__GIVEN TEXT__
Under the UCC's Battle of the Forms doctrine, if the offer and acceptance differ to such a degree that there is no contract, but the parties have begun to perform anyway, Article 2 provides...

that there will be a contract to the extent to which the writings of the parties agree, together with any supplementary terms filled in by the provisions of the UCC.


An express warranty is...

any affirmation of fact or promise made by the seller to the buyer that relates to the goods and becomes part of the basis of the bargain creates an express warranty that the goods conform to that affirmation or promise.


A warranty that the goods are merchantable is...

implied in a contract for their sale whenever the seller is a merchant with respect to goods of that kind. The seller is strictly liable, and therefore the implied warranty of merchantability will be enforced regardless of whether the seller was aware of any breach of the warranty.


The implied warranty of merchantability can be disclaimed...

by use of “as is,” “without faults,” or similar language that makes plain that there is no implied warranty. The disclaimer may be oral, but must use the term “merchantability,” and must be conspicuous if in writing.

__ENTRIES__
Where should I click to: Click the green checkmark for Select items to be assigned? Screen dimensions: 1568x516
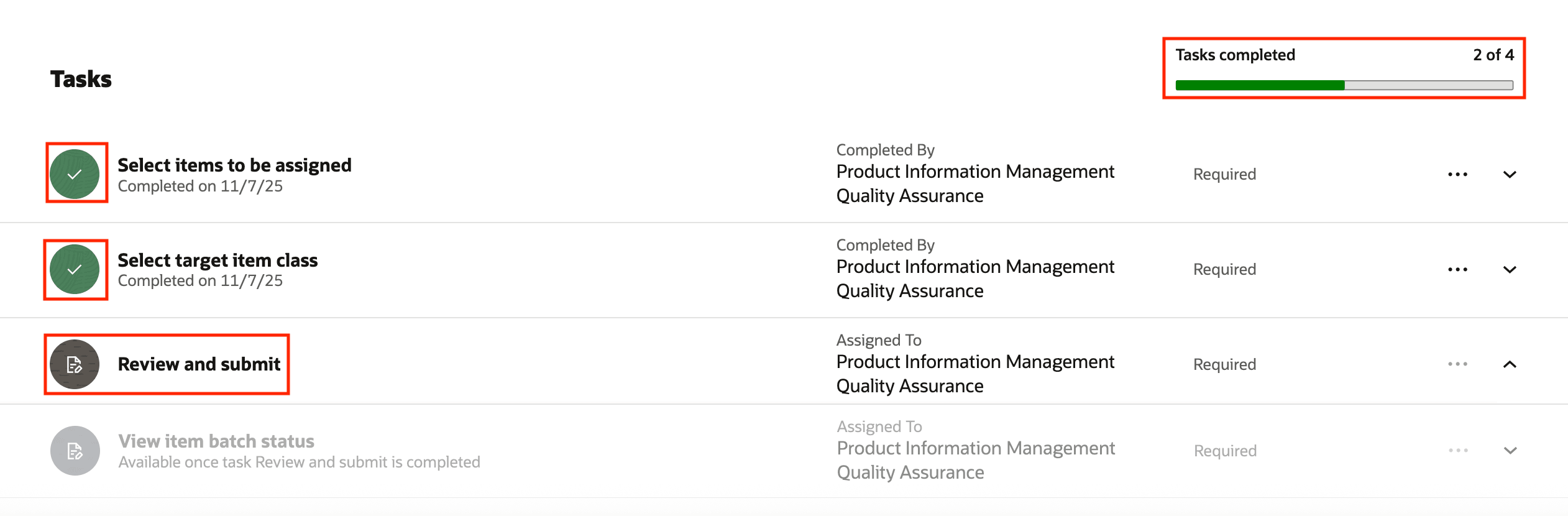coord(75,174)
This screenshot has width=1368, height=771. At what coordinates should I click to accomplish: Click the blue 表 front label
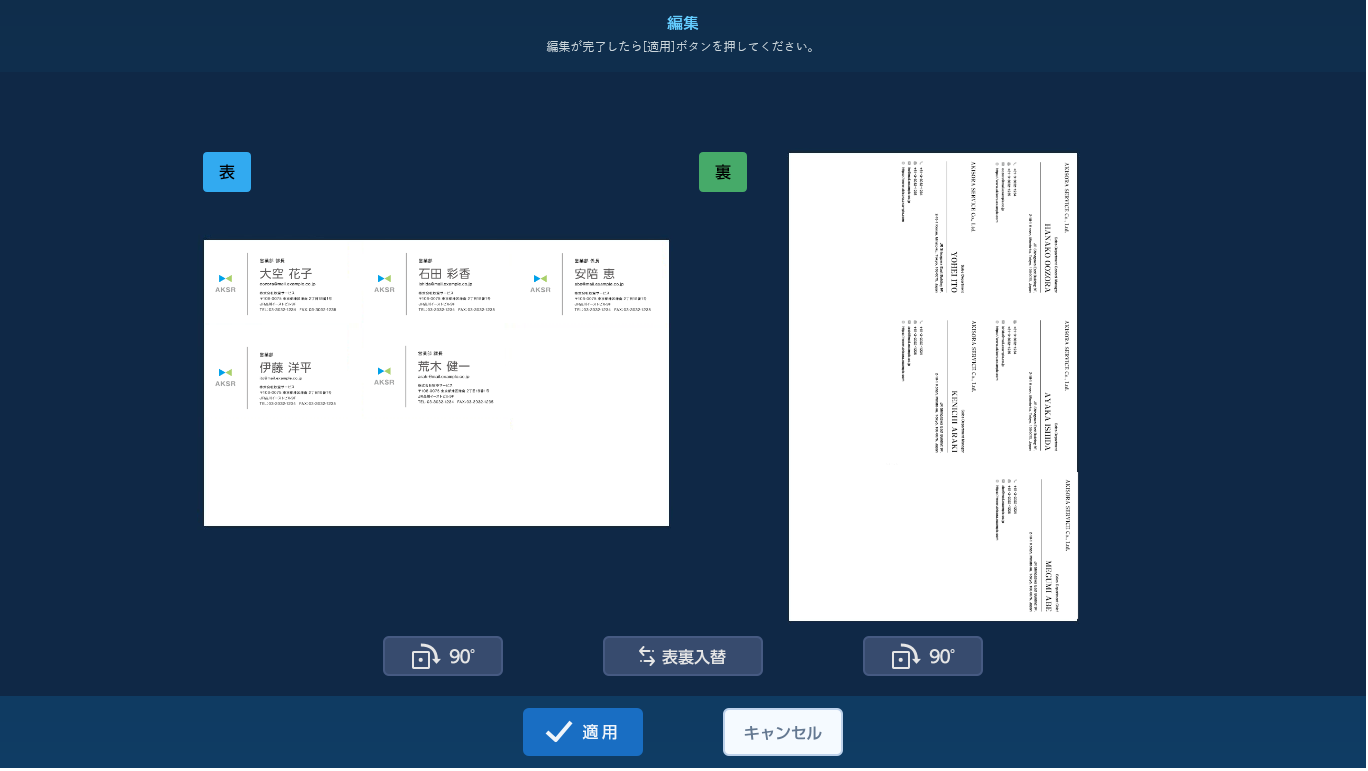227,172
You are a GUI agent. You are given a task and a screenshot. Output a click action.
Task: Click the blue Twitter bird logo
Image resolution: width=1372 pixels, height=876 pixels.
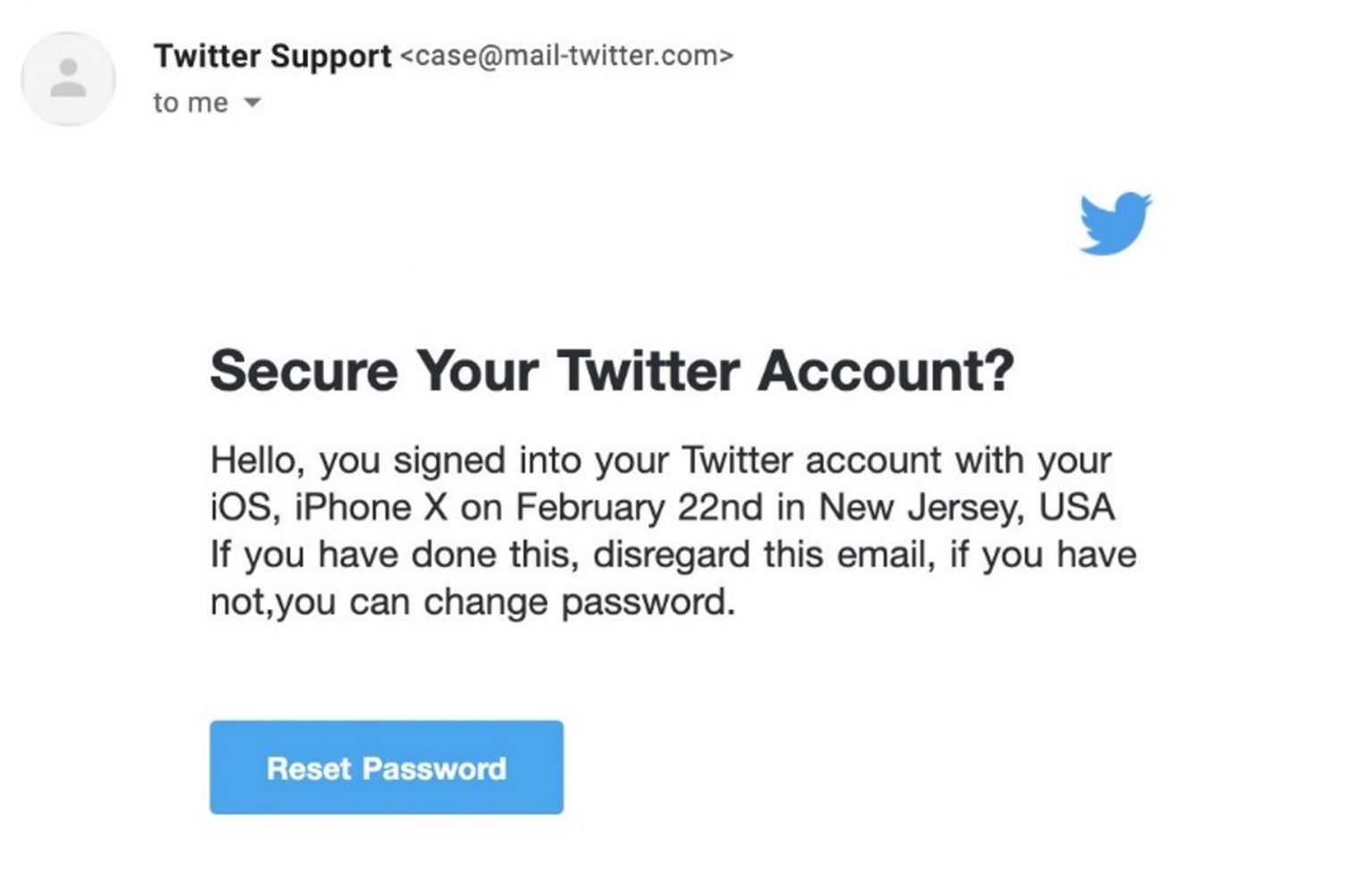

__EXERCISES__
(a) According to the UCC sales text, when is a warranty that goods are merchantable implied in a contract for their sale?
(b) List each condition that the UCC sales text says an affirmation of fact or promise must meet to create an express warranty.

__TASK-BY-TASK SOLUTIONS__
(a) It is implied whenever the seller is a merchant with respect to goods of that kind.

(b)
- It is made by the seller to the buyer.
- It relates to the goods.
- It becomes part of the basis of the bargain.